碱裂解法是基于DNA的变性与复性差异而达到分离目的的。碱性使质粒DNA变性，再将pH值调至中性使其复性，复性的为质粒DNA，而染色体DNA不会复性，缠结成网状物质，通过离心除去。 

实验材料 

大肠杆菌 

试剂、试剂盒 Tris-HclEDTA葡萄糖NaOHKAacNaAc异丙醇溶菌酶酚:氯仿无水乙醇LB培养基 
仪器、耗材 超净工作台、恒温培养箱、摇床、恒温水浴锅、台式离心机取液器、低温冰箱冷冻、真空干燥机、电泳仪水平电泳槽、紫外观测仪 
实验步骤
一、材料与试剂准备

1. 材料：大肠杆菌。

2. 仪器：超净工作台，恒温培养箱，摇床，恒温水浴锅，台式离心机，取液器一套，低温冰箱，冷冻真空干燥机，电泳仪，水平电泳槽，紫外观测仪。

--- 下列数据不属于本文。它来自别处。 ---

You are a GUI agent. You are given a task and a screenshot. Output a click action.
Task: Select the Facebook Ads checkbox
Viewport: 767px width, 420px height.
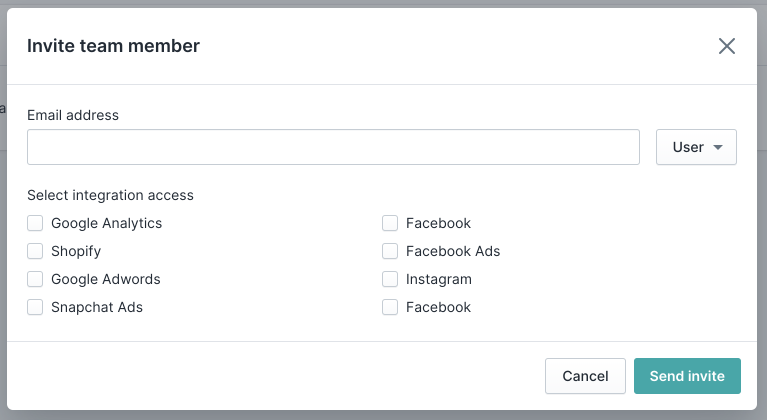tap(390, 251)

3. 试剂：（1）Solution I ：25 mM Tris-Hcl（pH7.4），10 mM EDTA（pH8.0），50 mM葡萄糖，高压灭菌，4℃保存。（2）Solution II ：0.2 M NaOH， 1%SDS 现配现用。（3）Solution III ：5 N KAc pH4.8，高压灭菌，4℃保存。（4）3 M NaAc pH5.2，高压灭菌，

4℃保存。（5）异丙醇，溶菌酶（8 mg/ml），酚/氯仿，无水乙醇，70%乙醇，LB培养基，电泳试剂。

二、操作步骤

1. 细菌繁殖：LB培养基，2 ml/20 ml，37℃，200 rpm，摇一摇，过夜。

2. 离心10 min，5 000 rpm， 4℃；弃上淸液。

3. 沉淀（菌体细胞）预冷的TES缓冲液洗涤，离心10 min，5 000 rpm， 4℃，加入预冷的1 ml Solution I，冰浴10 min。

4. 重新悬浮，加入150 ul溶菌酶母液，室温放置5 min。

5. 加入1.2 ml Solution II， 冰浴5 min。

6. 加入0.9 ml预冷乙酸钾，混匀，离心10 min，12 000 rpm，4℃。

7. 加入1.5 ml异丙醇，-20℃冰箱内放置15 min。

8. 离心10 min，12 000 rpm，4℃。

9. 取沉淀，悬于400 ul TE缓冲液中。

10. 加入40 ul，3 M NaAc。

11. 酚/氯仿，抽提，乙醇沉淀。

12. 离心10 min，12 000 rpm，4℃。

13. 取沉淀，冷冻干燥，再悬浮于50 ul TE缓冲液中。

14. 电泳检测提取DNA的质量。